> Assignment: Each line from the one containing "Minoan archaeology (159, 1824)" through the last line of the material below is to be transcribed exactly, with nothing else included.

Segment Start: Data supplied

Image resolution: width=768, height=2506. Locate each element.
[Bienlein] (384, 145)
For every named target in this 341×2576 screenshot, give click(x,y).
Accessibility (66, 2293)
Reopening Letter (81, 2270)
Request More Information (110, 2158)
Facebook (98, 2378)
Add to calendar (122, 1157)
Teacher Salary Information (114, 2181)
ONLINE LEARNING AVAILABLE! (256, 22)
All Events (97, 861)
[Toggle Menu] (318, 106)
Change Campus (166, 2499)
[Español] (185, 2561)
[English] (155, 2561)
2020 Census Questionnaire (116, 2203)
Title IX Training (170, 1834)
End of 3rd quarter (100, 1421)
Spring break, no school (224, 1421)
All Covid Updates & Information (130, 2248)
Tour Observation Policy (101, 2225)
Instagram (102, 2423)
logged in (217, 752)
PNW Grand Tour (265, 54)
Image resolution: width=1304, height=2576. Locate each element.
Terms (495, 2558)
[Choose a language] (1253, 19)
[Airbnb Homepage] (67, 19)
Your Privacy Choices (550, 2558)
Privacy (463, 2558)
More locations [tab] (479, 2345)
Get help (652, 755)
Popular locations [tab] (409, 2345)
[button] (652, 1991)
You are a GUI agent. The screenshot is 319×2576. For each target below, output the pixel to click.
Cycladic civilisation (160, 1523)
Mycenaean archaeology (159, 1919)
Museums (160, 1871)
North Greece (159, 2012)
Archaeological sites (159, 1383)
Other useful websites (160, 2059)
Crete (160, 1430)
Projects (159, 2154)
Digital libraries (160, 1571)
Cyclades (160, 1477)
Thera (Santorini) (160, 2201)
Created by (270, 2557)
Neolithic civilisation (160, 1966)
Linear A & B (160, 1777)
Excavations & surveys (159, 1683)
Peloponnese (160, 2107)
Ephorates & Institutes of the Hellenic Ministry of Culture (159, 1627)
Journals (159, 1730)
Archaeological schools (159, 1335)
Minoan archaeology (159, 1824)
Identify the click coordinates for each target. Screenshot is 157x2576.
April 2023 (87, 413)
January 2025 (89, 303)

Segment End: Data supplied

> Answer space:
Minoan archaeology (159, 1824)
Identify the click coordinates for each target. Screenshot is 157x2576.
April 2023 (87, 413)
January 2025 (89, 303)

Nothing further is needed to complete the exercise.